Astronomers at the Institute for Advanced Study and the Flatiron Institute, along with their collaborators, have utilized artificial intelligence to improve the method of calculating the mass of massive clusters of galaxies. The AI revealed that by incorporating a simple term into an existing equation, researchers can now achieve much more accurate mass estimates than before.
The newly enhanced calculations will allow scientists to determine the basic characteristics of the universe with greater precision, according to a report by the astrophysicists, which was published in the Proceedings of the National Academy of Sciences.
“It’s such a simple thing; that’s the beauty of this,” says study co-author Francisco Villaescusa-Navarro, a research scientist at the Flatiron Institute’s Center for Computational Astrophysics (CCA) in New York City. “Even though it’s so simple, nobody before found this term. People have been working on this for decades, and still they were not able to find this.”
The work was led by Digvijay Wadekar of the Institute for Advanced Study in Princeton, New Jersey, along with researchers from the CCA, Princeton University, Cornell University, and the Center for Astrophysics | Harvard & Smithsonian.
Understanding the universe requires knowing where and how much stuff there is. Galaxy clusters are the most massive objects in the universe: A single cluster can contain anything from hundreds to thousands of galaxies, along with plasma, hot gas, and dark matter. The cluster’s gravity holds these components together. Understanding such galaxy clusters is crucial to pinning down the origin and continuing evolution of the universe.

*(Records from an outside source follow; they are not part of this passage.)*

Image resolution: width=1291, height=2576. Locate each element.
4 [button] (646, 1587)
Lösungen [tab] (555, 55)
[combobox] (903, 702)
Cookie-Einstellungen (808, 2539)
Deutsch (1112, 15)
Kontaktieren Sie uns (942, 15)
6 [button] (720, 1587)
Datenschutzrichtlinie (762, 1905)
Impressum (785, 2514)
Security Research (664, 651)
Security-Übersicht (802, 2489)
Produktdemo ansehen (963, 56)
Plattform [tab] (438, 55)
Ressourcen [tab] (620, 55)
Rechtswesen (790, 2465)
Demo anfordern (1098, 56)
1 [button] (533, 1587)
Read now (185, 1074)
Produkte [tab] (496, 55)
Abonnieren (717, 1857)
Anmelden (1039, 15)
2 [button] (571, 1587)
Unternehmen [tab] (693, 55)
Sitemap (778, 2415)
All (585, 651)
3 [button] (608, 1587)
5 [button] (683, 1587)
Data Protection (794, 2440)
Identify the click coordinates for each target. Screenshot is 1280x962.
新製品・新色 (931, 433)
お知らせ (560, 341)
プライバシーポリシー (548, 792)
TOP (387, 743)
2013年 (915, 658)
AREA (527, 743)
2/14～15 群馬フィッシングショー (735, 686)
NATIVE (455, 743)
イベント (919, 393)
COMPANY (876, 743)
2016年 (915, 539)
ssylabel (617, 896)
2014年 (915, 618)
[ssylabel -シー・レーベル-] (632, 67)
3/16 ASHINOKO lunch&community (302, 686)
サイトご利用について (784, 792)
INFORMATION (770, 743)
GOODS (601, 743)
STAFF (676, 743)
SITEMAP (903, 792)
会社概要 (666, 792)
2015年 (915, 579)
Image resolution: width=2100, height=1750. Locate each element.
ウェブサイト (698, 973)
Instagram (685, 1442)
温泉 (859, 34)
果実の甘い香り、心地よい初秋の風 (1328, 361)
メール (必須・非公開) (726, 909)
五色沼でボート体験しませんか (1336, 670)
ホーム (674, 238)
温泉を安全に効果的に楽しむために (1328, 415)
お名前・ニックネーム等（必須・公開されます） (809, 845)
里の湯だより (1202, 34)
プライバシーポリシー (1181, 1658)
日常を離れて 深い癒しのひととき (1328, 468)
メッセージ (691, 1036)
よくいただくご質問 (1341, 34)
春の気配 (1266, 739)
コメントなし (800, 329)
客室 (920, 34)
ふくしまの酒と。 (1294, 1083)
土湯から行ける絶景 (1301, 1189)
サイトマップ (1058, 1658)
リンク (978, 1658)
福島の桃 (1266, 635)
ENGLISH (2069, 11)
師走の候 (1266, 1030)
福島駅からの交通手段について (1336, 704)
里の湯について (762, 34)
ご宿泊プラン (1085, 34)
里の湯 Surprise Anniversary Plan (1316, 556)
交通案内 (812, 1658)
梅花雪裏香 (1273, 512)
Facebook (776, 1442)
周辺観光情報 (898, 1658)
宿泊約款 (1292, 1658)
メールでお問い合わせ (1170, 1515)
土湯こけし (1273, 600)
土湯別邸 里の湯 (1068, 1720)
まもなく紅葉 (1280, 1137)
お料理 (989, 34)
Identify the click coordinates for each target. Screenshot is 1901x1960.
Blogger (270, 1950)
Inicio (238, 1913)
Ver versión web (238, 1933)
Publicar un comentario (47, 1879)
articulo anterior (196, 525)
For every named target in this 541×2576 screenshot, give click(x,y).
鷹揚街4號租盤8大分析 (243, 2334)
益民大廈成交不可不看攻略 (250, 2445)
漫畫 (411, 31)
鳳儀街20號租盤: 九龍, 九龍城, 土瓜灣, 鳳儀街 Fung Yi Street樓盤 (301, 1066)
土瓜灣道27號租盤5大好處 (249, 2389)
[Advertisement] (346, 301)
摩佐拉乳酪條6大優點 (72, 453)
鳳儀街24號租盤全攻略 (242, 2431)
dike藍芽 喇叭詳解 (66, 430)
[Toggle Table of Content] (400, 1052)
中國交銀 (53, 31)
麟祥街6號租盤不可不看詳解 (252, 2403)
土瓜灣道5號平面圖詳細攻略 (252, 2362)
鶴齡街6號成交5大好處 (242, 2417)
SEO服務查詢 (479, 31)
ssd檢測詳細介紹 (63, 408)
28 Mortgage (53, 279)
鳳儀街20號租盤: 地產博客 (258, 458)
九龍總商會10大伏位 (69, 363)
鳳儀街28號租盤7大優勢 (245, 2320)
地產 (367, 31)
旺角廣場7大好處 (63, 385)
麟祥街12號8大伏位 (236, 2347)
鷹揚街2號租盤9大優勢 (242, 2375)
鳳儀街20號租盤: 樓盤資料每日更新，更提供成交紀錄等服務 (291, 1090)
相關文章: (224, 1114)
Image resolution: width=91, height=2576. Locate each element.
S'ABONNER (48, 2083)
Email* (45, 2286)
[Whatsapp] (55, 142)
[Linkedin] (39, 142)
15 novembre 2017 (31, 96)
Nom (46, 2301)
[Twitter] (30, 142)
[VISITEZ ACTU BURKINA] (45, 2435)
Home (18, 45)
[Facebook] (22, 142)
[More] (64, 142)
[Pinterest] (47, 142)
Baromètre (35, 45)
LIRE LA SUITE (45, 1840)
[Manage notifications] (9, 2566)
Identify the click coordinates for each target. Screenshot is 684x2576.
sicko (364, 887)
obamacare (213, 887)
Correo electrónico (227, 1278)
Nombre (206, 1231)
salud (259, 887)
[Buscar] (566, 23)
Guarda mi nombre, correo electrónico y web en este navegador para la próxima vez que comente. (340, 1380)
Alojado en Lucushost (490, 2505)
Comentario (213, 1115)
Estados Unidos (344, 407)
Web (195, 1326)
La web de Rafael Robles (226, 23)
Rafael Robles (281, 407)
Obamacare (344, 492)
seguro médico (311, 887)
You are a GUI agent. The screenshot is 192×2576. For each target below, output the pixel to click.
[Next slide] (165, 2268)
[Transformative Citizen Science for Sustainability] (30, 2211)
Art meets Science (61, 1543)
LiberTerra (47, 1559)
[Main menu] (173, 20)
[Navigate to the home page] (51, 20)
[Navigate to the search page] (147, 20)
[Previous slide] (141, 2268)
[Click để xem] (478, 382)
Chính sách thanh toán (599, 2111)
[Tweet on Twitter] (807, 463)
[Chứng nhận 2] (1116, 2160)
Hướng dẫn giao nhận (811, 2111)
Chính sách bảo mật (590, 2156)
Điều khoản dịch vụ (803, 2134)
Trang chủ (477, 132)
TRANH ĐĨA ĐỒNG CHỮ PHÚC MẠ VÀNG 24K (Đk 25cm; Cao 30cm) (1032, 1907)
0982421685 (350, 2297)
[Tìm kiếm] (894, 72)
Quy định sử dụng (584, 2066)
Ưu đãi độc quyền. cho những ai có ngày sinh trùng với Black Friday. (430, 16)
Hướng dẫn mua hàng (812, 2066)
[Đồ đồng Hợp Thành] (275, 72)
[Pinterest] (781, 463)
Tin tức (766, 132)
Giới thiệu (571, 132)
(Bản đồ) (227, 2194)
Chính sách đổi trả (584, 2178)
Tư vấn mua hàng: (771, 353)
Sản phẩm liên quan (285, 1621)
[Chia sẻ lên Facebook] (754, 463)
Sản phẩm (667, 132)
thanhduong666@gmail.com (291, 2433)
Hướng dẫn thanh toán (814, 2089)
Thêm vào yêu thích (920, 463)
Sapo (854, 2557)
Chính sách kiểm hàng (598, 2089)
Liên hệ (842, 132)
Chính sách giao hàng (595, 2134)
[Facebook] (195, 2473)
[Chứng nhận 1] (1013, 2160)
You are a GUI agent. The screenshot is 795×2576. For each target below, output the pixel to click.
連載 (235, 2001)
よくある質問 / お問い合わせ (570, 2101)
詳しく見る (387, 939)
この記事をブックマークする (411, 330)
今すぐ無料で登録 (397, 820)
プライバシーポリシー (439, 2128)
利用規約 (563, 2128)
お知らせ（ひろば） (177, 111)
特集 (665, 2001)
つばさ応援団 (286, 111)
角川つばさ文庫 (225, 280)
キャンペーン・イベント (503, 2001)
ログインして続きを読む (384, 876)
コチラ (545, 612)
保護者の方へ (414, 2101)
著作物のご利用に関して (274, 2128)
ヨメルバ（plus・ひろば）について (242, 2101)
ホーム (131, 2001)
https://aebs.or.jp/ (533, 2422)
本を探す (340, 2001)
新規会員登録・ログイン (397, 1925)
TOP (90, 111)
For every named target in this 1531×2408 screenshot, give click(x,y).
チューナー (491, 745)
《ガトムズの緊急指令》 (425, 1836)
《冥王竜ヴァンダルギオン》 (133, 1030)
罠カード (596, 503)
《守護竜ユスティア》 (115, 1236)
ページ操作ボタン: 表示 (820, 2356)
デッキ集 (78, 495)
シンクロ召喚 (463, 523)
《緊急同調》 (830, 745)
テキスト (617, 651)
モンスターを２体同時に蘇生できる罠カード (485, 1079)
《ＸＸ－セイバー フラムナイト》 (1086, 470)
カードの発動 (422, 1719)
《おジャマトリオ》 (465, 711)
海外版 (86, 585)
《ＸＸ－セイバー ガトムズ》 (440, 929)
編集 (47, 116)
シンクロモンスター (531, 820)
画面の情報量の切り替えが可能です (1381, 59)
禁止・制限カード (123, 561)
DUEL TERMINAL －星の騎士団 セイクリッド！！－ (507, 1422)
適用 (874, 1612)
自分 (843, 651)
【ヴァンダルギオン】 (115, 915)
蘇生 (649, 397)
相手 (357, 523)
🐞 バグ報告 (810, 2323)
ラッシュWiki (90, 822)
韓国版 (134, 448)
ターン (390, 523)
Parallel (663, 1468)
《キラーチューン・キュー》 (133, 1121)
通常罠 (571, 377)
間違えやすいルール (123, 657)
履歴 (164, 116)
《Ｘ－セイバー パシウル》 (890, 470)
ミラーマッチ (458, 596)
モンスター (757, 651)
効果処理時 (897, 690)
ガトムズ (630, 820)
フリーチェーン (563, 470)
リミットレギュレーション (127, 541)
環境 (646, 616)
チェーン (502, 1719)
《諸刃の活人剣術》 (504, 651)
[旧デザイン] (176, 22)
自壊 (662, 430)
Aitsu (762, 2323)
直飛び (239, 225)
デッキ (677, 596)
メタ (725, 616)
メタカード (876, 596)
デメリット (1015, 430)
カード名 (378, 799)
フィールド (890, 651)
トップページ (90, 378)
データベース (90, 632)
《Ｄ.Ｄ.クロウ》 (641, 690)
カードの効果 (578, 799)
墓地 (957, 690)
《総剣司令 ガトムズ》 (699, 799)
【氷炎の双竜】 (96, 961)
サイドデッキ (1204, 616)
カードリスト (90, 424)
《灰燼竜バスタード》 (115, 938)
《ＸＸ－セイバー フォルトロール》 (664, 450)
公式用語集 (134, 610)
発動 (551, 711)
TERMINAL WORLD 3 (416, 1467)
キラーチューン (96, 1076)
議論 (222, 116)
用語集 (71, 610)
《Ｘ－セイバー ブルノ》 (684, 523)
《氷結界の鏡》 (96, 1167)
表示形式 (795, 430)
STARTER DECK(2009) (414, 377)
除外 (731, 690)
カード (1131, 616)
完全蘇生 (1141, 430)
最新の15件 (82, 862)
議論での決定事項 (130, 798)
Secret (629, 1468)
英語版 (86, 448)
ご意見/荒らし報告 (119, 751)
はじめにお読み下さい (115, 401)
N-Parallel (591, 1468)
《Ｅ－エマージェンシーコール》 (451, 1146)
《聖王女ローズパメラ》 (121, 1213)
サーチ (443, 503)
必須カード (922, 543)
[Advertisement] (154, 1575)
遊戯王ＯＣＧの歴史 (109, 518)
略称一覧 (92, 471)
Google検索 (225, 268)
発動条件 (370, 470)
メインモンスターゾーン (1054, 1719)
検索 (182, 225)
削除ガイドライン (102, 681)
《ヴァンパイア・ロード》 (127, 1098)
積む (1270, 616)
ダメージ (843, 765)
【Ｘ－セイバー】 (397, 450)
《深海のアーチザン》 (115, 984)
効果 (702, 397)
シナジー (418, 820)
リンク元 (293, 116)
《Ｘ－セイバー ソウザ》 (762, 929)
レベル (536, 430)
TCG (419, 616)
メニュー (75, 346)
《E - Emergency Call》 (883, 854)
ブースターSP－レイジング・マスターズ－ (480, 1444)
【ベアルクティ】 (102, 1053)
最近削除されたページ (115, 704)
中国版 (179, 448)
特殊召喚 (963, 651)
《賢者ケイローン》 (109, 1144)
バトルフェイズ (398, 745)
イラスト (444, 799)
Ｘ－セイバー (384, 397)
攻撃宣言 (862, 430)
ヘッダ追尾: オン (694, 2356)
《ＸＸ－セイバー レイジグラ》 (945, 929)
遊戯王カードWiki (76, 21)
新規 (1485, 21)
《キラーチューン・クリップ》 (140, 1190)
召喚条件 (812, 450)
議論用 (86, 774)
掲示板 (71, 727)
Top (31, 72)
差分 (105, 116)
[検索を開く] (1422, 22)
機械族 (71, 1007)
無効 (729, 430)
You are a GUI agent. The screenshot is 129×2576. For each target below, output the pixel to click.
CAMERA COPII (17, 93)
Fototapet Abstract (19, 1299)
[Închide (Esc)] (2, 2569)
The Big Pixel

Perhaps the most crucial quantity determining the properties of a galaxy cluster is its total mass. But measuring this quantity is difficult — galaxies cannot be ‘weighed’ by placing them on a scale. The problem is further complicated because the dark matter that makes up much of a cluster’s mass is invisible. Instead, scientists deduce the mass of a cluster from other observable quantities.
In the early 1970s, Rashid Sunyaev, current distinguished visiting professor at the Institute for Advanced Study’s School of Natural Sciences, and his collaborator Yakov B. Zel’dovich developed a new way to estimate galaxy cluster masses. Their method relies on the fact that as gravity squashes matter together, the matter’s electrons push back. That electron pressure alters how the electrons interact with particles of light called photons. As photons left over from the Big Bang’s afterglow hit the squeezed material, the interaction creates new photons. The properties of those photons depend on how strongly gravity is compressing the material, which in turn depends on the galaxy cluster’s heft. By measuring the photons, astrophysicists can estimate the cluster’s mass.
However, this ‘integrated electron pressure’ is not a perfect proxy for mass, because the changes in the photon properties vary depending on the galaxy cluster. Wadekar and his colleagues thought an artificial intelligence tool called ‘symbolic regression’ might find a better approach. The tool essentially tries out different combinations of mathematical operators — such as addition and subtraction — with various variables, to see what equation best matches the data.
Wadekar and his collaborators ‘fed’ their AI program a state-of-the-art universe simulation containing many galaxy clusters. Next, their program, written by CCA research fellow Miles Cranmer, searched for and identified additional variables that might make the mass estimates more accurate.
AI is useful for identifying new parameter combinations that human analysts might overlook. For example, while it is easy for human analysts to identify two significant parameters in a dataset, AI can better parse through high volumes, often revealing unexpected influencing factors.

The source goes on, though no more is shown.